In [None]:
import warnings
import numpy as np
import pandas as pd
import matplotlib.pyplot as plt
import seaborn as sns

In [None]:
path = "../input/pakistans-largest-ecommerce-dataset/Pakistan Largest Ecommerce Dataset.csv"

In [None]:
warnings.filterwarnings('ignore')

In [None]:
df = pd.read_csv(path,  parse_dates = ["Customer Since", "M-Y"], low_memory = False, na_values = ["NaN", 'NaT', ' -   '])

In [None]:
pd.set_option('display.max_columns', None)

In [None]:
df.head(5)

In [None]:
df.tail(5)

In [None]:
len(df)

In [None]:
df.info()

### Droping off Un-necessary Columns

In [None]:
df.columns

#### Droping Columns = ['Unnamed: 21', 'Unnamed: 22', 'Unnamed: 23', 'Unnamed: 24', 'Unnamed: 25']

In [None]:
drop_columns_0 = df.columns[-5:]
drop_columns_0

In [None]:
df.drop(drop_columns_0, axis = 1, inplace = True)

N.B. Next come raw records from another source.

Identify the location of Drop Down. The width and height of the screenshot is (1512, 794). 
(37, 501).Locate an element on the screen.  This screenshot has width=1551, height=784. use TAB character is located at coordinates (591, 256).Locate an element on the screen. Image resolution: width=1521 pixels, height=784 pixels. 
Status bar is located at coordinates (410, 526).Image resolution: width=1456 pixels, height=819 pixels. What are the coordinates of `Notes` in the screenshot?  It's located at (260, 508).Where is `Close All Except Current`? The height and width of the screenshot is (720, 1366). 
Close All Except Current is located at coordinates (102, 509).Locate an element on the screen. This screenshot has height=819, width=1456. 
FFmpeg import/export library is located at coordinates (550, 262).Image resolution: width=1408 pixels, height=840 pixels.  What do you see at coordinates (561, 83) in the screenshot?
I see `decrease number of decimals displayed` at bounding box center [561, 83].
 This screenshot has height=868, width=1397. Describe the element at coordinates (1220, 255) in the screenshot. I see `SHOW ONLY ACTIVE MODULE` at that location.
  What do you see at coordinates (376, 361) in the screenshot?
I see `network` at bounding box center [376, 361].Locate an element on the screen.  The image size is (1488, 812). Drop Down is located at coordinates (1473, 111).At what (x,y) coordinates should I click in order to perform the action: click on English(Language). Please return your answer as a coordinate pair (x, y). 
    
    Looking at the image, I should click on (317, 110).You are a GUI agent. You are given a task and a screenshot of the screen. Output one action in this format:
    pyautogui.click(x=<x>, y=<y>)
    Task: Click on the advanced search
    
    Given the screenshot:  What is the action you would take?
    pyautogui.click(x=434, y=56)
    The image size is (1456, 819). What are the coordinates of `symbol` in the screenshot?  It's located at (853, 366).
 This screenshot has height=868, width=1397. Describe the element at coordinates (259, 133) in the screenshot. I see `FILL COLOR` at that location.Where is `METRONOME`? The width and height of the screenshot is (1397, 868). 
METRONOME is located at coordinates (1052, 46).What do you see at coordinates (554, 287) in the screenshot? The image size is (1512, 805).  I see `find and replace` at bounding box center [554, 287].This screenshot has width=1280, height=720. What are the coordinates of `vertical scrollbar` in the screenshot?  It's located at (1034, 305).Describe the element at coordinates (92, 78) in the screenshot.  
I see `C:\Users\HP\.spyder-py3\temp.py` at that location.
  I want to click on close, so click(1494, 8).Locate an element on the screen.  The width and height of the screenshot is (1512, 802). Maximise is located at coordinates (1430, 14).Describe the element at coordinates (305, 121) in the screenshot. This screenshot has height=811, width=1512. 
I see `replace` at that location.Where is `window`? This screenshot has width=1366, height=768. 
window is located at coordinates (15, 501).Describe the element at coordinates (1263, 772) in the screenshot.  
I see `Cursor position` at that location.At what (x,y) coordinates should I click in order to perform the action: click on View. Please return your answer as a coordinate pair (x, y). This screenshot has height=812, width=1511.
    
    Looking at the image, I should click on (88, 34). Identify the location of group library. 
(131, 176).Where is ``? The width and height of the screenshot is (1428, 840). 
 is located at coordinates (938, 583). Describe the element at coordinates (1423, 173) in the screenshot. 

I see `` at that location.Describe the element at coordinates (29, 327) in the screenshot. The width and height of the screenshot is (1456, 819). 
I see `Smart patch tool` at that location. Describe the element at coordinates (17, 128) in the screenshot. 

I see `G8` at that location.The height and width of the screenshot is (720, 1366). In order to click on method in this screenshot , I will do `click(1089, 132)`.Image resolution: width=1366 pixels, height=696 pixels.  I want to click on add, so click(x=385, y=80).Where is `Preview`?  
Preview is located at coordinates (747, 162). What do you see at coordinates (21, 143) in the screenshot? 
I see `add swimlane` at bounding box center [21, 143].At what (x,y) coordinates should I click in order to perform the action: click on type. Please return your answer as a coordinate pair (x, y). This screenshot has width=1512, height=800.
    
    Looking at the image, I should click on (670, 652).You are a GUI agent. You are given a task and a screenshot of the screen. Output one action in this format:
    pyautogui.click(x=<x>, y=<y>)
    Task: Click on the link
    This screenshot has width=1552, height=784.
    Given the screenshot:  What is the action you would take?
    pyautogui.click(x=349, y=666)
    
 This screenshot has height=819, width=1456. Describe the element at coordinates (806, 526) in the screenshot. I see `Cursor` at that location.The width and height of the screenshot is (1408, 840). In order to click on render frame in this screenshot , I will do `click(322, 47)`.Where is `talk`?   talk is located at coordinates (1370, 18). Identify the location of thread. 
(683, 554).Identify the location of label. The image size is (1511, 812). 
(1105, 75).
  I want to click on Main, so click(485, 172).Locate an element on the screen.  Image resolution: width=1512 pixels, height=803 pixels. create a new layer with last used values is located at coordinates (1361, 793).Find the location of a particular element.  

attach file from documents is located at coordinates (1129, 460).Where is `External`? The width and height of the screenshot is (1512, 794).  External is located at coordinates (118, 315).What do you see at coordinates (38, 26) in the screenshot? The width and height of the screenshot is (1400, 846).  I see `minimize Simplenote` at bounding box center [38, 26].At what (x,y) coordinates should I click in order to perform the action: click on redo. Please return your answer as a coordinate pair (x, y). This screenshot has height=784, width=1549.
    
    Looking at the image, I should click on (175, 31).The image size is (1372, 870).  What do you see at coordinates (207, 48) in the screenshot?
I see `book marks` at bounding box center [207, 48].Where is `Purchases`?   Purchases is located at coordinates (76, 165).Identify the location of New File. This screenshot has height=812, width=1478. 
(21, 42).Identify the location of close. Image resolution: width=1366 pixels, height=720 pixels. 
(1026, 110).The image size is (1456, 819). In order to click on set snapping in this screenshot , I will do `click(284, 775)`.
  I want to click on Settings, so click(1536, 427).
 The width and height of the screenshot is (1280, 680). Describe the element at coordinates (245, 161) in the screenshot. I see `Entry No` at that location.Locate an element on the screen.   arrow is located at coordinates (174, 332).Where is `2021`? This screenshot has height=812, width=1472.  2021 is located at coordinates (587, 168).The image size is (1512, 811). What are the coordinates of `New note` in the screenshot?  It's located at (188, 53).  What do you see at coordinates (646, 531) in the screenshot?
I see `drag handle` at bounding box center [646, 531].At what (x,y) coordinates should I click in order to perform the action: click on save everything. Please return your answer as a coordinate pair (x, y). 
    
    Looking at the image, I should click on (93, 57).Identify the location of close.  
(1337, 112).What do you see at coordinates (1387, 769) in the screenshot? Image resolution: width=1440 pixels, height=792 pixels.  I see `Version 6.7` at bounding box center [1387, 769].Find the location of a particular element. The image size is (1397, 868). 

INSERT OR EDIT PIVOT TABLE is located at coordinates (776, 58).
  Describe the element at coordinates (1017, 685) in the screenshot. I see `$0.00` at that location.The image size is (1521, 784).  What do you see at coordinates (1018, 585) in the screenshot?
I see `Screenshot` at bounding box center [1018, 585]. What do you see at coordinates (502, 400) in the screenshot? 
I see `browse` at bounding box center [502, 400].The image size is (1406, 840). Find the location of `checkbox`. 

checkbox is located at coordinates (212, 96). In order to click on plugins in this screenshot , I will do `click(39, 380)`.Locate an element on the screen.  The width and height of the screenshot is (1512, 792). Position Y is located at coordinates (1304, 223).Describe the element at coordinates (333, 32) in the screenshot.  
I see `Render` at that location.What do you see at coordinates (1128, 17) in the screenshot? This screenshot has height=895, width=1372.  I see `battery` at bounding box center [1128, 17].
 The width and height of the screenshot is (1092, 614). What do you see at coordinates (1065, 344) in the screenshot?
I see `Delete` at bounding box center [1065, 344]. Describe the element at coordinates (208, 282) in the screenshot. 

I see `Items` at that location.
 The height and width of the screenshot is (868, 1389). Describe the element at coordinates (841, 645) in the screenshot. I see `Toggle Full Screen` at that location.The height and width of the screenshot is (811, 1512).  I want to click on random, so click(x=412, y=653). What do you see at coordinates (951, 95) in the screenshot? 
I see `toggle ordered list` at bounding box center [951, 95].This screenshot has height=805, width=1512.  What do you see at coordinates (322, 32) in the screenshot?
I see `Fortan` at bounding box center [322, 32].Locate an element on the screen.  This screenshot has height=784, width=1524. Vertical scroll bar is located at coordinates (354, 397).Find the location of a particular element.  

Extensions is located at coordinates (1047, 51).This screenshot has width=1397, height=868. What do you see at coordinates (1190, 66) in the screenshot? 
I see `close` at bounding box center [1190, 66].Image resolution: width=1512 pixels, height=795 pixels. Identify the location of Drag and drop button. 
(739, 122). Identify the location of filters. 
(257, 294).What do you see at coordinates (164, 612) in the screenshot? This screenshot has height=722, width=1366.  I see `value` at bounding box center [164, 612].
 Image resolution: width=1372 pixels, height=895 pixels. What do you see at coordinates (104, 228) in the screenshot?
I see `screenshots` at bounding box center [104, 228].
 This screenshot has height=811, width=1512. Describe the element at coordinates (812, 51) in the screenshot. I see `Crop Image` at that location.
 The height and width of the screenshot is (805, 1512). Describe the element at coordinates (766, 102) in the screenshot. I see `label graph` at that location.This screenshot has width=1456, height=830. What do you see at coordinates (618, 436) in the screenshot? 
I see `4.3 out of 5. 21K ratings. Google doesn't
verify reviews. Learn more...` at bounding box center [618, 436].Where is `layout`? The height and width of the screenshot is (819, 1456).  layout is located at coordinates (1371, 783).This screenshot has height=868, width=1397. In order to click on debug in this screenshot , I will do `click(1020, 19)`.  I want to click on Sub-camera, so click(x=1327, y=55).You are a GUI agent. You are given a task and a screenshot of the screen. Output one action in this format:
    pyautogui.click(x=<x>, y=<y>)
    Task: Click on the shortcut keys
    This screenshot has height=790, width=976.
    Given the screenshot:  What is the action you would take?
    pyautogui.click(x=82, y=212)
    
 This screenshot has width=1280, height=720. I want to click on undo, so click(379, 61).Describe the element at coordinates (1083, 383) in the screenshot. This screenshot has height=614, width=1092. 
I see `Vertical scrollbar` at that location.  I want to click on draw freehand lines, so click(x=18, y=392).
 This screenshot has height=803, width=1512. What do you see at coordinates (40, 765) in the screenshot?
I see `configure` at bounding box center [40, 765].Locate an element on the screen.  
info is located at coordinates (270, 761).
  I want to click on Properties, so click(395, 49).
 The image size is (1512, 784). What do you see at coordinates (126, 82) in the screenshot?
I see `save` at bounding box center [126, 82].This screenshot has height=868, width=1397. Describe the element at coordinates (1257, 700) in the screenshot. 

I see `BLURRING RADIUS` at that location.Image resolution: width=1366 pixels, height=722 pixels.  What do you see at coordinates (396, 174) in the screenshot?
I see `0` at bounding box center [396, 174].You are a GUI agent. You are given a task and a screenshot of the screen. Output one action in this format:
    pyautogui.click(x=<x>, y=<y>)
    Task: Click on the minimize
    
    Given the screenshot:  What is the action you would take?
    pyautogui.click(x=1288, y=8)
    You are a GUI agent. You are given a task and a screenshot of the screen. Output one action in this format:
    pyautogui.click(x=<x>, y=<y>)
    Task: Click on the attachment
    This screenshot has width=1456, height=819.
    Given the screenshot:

#### Droping Columns "items_id", "created_at", "increment_id", "sales_commission_code", "Working Date" , "BI Status" , "Year", "Month", "FY"

In [None]:
drop_columns_1 = ["item_id", "created_at", "increment_id", "sales_commission_code", "Working Date" , "BI Status" , "Year", "Month", "FY"]

In [None]:
df.drop(drop_columns_1, axis = 1, inplace = True)

### Re arranging Columns

In [None]:
df = df[['Customer ID', 'sku', 'category_name_1', 'status', 'qty_ordered',  'price', 'grand_total',
       'discount_amount', ' MV ', 'payment_method', 'Customer Since', 'M-Y']]

#### Check For Missing Data

In [None]:
missing = pd.DataFrame(df.isnull().sum())
missing.transpose()

In [None]:
total_missing_values = df.isnull().sum().sum()
total_missing_values

### Droping off Missing Values Rows

In [None]:
df.dropna(axis = 0, how = 'any', inplace = True)

In [None]:
#Checking again for missing values
missing = pd.DataFrame(df.isnull().sum())
missing.transpose()

In [None]:
total_missing_values = df.isnull().sum().sum()
total_missing_values

In [None]:
df.head(5)

In [None]:
df[' MV '].isnull().sum()#.sum()

### Extract Year and Month from 'M-Y' Column

In [None]:
# Extract Year
df['Year'] = df['M-Y'].apply(lambda x: int(x.year)) 

# Extract Month
df['Month'] = df['M-Y'].apply(lambda x: int(x.month)) 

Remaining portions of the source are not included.